This is a very interesting idea, and is similar to one that "V" proposed last month.
Thanks for the ideas. As I said, my current focus is on processing the LibriVox audio. Next I plan to look at improving scalability of the Submission app using Google App Engine, and then updating the Speech Submission app to allow for more than 10 submissions at a time, and maybe allowing users to submit their own text. Might be a good opportunity to update the prompts.
I can take a look at your recommendations for a usage/contributions graph and a thermometer after that.
If you have any suggestions/ideas about improving bandwidth/capacity, please let me know,
thanks for your interest in VoxForge!
Ken
--- (Edited on 5/6/2008 3:06 pm [GMT-0400] by kmaclean) ---
From my communication with RMS, it looks like the FSF would be happy to provide a suitable server that can cope with the bandwidth.
Lets move this to e-mail, and post when it's resolved!
As regards copyright problems, I think you're worrying about unnecessary things. you're in the same situation that YouTube is in. By allowing people to upload anything there is a possibility of copyright breach. So all you would have to do is mirror their policy on removing copyrighted material, and you'll be in the clear. I'm pretty sure that this policy is that they remove a video as soon as it is drawn to their attention that it is in breach of copyright. as this entire Endeavour is a community service, I doubt such a situation would ever arise.
is it possible to check from the webpage whether a user has Java enabled/ installed, and link them straight to the download if necessary? at the moment anyone coming to this site i guess is pretty dedicated, and will take the time to sort out technology problems. but if we're going to advertise to a larger group of people, many of whom won't have Java, it may pay to make things run as smoothly as possible.
I have a couple of other ideas for getting content on to the database; to first idea is to build a decent front-end for Vista speech-recognition, which captures phrases and sends them to the database. the current front end is pretty unusable. if someone builds a good front end I think a lot of people use it . I will have a look at this next week.
the second idea is only of any use once you have enough hours of training. the idea is a remote server based continuous speech recogniser. users have a satellite Utility. when they speak, the satellite compresses the audio and send it to the server, which performs speech-recognition returning ascii text. if user confirms this on the satellite , confirmation is sent to the server, which adds the phrase to the database
Sam
--- (Edited on 5/7/2008 10:14 am [GMT-0500] by Visitor) ---
Hi Sam,
>As regards copyright problems, I think you're worrying about unnecessary things. you're in the same situation that YouTube is in.
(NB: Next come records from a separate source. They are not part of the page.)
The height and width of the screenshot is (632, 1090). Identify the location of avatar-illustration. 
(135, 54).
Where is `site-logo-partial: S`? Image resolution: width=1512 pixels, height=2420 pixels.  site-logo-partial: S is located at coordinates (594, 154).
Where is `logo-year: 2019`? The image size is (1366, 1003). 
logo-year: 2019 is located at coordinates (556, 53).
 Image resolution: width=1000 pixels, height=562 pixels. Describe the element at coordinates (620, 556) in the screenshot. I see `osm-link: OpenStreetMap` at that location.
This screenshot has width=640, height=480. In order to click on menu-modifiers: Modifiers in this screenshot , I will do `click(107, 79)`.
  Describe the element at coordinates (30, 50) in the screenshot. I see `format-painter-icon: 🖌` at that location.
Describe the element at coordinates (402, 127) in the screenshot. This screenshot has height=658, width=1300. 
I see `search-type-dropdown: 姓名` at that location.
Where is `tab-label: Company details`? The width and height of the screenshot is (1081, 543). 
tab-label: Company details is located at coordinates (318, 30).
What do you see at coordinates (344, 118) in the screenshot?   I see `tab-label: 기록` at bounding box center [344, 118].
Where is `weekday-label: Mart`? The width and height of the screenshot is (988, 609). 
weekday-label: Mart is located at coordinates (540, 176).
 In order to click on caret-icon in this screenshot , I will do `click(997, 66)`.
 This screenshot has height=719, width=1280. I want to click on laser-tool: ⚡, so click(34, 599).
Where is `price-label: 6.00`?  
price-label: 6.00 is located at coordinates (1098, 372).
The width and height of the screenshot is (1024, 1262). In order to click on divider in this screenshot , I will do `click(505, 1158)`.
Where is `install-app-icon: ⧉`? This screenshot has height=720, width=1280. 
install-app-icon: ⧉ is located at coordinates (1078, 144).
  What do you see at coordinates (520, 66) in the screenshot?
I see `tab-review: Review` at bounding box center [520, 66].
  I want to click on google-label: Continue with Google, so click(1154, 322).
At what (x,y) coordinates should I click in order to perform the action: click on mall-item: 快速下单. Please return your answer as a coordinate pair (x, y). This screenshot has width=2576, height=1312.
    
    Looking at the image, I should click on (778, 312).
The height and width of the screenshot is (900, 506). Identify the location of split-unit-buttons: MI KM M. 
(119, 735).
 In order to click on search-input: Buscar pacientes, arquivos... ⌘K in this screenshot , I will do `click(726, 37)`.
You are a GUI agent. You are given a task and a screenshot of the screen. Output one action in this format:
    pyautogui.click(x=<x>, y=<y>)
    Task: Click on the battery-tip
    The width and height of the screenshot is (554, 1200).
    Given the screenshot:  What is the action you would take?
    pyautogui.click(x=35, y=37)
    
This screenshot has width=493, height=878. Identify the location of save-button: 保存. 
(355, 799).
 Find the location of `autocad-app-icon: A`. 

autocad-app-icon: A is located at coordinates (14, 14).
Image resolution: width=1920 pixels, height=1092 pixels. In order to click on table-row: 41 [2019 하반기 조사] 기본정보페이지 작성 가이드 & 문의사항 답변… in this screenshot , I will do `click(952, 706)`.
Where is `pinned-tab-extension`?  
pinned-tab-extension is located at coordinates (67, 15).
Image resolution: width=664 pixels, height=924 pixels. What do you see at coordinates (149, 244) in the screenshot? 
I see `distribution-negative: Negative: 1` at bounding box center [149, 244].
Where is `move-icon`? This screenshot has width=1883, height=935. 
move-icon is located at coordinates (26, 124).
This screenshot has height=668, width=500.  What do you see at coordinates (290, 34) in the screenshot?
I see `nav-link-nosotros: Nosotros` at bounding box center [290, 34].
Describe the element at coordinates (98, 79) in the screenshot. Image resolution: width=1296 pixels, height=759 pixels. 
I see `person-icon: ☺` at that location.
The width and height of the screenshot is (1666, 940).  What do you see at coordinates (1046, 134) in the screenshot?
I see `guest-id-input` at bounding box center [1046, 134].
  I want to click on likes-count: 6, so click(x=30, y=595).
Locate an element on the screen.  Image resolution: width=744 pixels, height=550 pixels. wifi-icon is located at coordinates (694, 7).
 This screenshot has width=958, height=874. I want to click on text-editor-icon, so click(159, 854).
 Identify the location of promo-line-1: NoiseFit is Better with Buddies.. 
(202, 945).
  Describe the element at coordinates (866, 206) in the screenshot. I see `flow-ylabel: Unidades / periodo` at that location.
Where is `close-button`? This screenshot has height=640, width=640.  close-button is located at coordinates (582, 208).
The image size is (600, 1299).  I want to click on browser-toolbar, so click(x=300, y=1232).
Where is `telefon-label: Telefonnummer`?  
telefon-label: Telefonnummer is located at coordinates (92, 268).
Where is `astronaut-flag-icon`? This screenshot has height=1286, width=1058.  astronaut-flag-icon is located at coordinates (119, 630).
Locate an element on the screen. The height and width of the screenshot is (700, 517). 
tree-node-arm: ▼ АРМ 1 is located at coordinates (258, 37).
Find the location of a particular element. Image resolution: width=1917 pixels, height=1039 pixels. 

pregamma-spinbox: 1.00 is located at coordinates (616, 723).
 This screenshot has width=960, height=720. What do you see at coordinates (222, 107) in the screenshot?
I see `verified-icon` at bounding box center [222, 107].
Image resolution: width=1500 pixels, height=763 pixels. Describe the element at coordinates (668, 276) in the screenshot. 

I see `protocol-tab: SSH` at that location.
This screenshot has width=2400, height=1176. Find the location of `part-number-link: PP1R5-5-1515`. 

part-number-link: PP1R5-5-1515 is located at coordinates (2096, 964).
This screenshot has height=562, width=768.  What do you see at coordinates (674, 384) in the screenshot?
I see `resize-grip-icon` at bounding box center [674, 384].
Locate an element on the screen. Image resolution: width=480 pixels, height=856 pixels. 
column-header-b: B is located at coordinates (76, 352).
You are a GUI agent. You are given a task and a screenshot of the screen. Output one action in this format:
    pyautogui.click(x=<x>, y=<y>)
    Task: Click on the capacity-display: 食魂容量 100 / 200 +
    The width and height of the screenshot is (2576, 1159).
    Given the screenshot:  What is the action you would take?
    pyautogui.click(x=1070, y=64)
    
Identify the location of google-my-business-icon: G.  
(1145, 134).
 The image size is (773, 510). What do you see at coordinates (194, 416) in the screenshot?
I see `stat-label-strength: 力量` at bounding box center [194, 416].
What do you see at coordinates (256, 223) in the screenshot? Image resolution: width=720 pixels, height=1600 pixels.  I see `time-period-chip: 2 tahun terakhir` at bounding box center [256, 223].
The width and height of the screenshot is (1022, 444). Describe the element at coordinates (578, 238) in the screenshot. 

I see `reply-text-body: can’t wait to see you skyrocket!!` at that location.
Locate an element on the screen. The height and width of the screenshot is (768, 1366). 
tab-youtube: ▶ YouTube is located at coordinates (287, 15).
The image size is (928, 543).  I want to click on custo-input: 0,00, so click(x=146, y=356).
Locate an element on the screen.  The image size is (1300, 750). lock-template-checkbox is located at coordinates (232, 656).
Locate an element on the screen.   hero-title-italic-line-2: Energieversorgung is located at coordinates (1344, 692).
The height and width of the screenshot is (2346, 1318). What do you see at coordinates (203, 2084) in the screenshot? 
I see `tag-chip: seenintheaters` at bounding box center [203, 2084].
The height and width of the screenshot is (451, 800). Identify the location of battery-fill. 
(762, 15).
YouTube/Google has much deeper pockets and a top-notch legal team to deal with spurious Copyright claims/actions. Unfortunately, I don't ...
For this reason we will continue using a conservative approach to dealing with Copyright concerns.
> is it possible to check from the webpage whether a user has Java enabled/ installed, and link them straight to the download if necessary?
If the Java applet doesn't load, the user is (supposed to be ...) presented with a message and link to the Java Troubleshooting page, where they can download Java. The relevant html code is as follows:
<table width="550" style="background-color: rgb(255, 195, 1);" height="24" border="1"><tbody>
<tr><td> The VoxForge Speech Submission Applet should appear here. Please see the VoxForge <a color="ffffff" href="http://www.voxforge.org/home/read2/java">Java Troubleshooting Guide</a> to determine if you have Java installed on your PC - this is required in order to use the audio recorder.<br></td></tr></tbody>
</table>
If this does not work, then I'll have to do some additional testing/troubleshooting to figure out why. Which O/S and browser were you having problems on?
Ken
--- (Edited on 5/8/2008 9:32 am [GMT-0400] by kmaclean) ---
Hi Sam,
Thanks for the ideas!
> to first idea is to build a decent front-end for Vista speech-recognition, which captures phrases and sends them to the database.
I am a bit hesitant to spend time creating something for Vista ... there is plenty of work to be done in Linux to get FOSS speech recognition going :)
> the idea is a remote server based continuous speech recogniser.
Added this to the ideas page.
thanks,
Ken
--- (Edited on 5/8/2008 11:27 am [GMT-0400] by kmaclean) ---